WRITING QUOTES XVI

quotations about writing

I think it is essential to promote your work, since there are over 100,000 books published each year, and readers can fall in love with books they've never heard about.

DOUGLAS CARLTON ABRAMS

interview, The Writer's Life

Tags: Douglas Carlton Abrams


The first forms of writing emerged not for art, literature, or love, not for spiritual or liturgical purposes, but for business--all literature could be said to originate from sales receipts (sorry).

DANIEL J. LEVITIN

The Organized Mind

Tags: Daniel J. Levitin


Popular success is a palace built for a writer by publishers, journalists, admirers and professional reputation makers, in which a silent army of termites, rats, dry rot and death-watch beetles are tunnelling away, till, at the very moment of completion, it is ready to fall down. The one hope for a writer is that although his enemies are often unseen they are seldom unheard. He must listen for the death-watch, listen for the faint toc-toc, the critic's truth sharpened by envy, the embarrassed praise of a sincere friend, the silence of gifted contemporaries, the implications of the don in the manger, the visitor in the small hours. He must dismiss the builders and contractors, elude the fans with an assumed name and dark glasses, force his way off the moving staircase, subject every thing he writes to a supreme critical court. Would it amuse Horace or Milton or Swift or Leopardi? Could it be read to Flaubert? Would it be chosen by the Infallible Worm, by the discriminating palates of the dead?

# Dataset extract:
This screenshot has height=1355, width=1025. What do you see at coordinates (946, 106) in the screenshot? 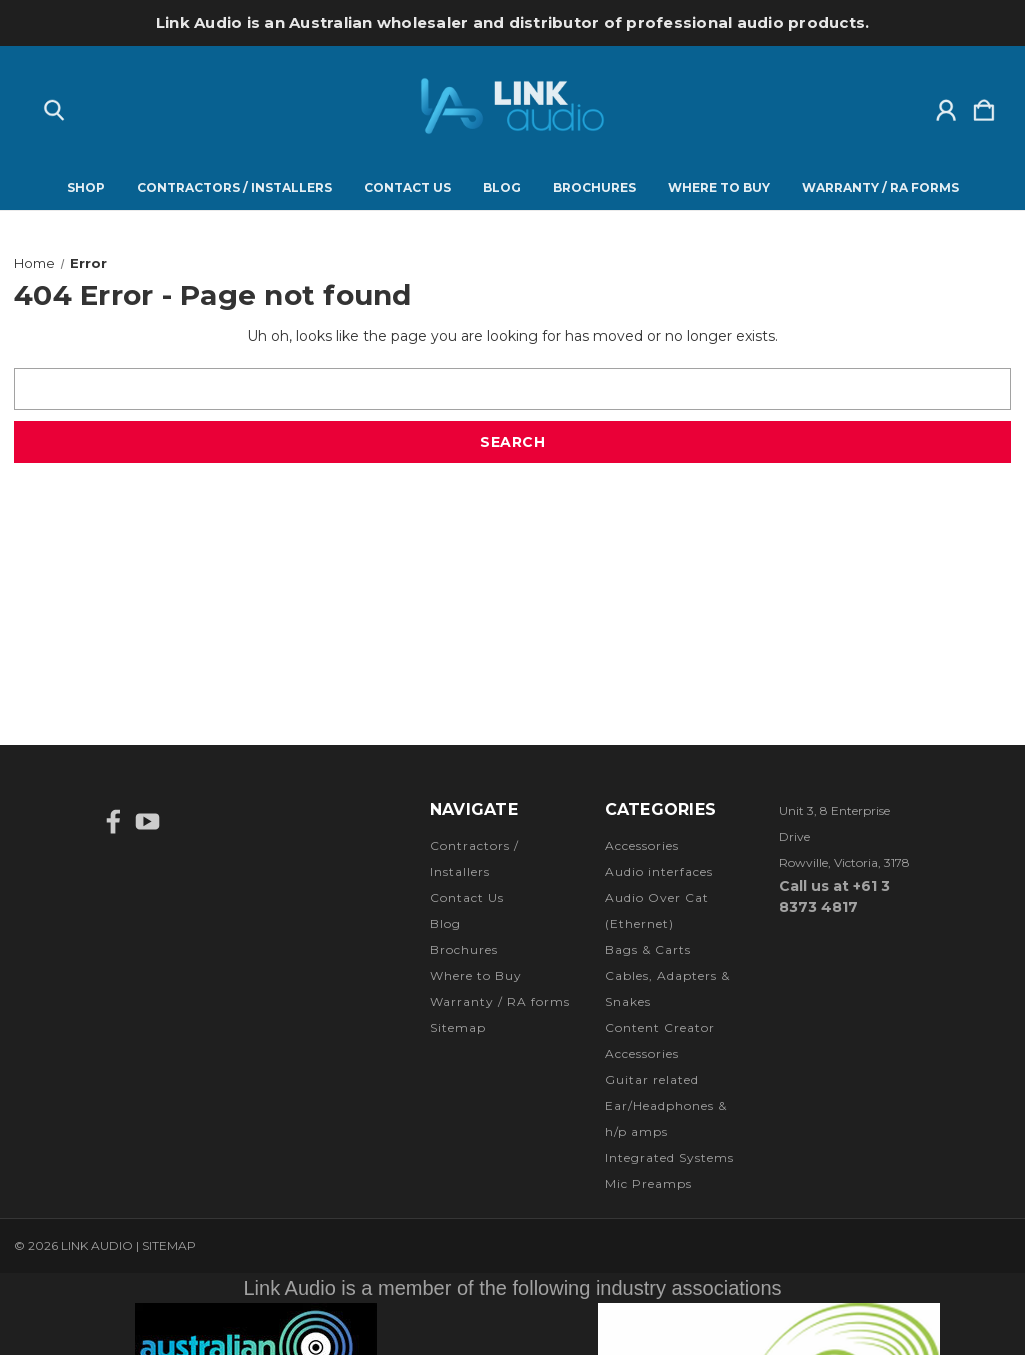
==
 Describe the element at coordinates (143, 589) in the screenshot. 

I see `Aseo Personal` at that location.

# Exercise task 1:
According to the writing quotations, how many books are published each year?
# Exercise task 2:
In the writing quotations, which writers are named as possible judges of whether a work would amuse or be read to them? List every one.
# Exercise task 3:
Carry on the writing quotations from the point where they stop.

# Written reply 1:
Over 100,000.

# Written reply 2:
Horace, Milton, Swift, Leopardi, Flaubert

# Written reply 3:
CYRIL CONNOLLY

Enemies of Promise


I like what I do. Some writers have said in print that they hated writing and it was just a chore and a burden. I certainly don't feel that way about it. Sometimes it's difficult. You know, you always have this image of the perfect thing which you can never achieve, but which you never stop trying to achieve. But I think ... that's your signpost and your guide. You'll never get there, but without it you won't get anywhere.

CORMAC MCCARTHY

interview with Oprah Winfrey, June 1, 2008


With pen and with pencil we're learning to say
Nothing, more cleverly every day.

WILLIAM ALLINGHAM

"Blackberries"

Tags: William Allingham


If you want to write ... You must lurk in libraries and climb the stacks like ladders to sniff books like perfumes and wear books like hats upon your crazy heads.

RAY BRADBURY

attributed, Words from the Wise

Tags: Ray Bradbury


Fiction is the only way to redeem the formlessness of life.

MARTIN AMIS

Essays


It didn't occur to me that my books would be widely read at all, and that enabled me to write anything I wanted to. And even once I realized that they were being read, I still wrote as if I were writing in secret. That's how one has to write anyway--in secret.

LOUISE ERDRICH

The Paris Review, winter 2010


I demand that my books be judged with utmost severity, by knowledgeable people who know the rules of grammar and of logic, and who will seek beneath the footsteps of my commas the lice of my thought in the head of my style.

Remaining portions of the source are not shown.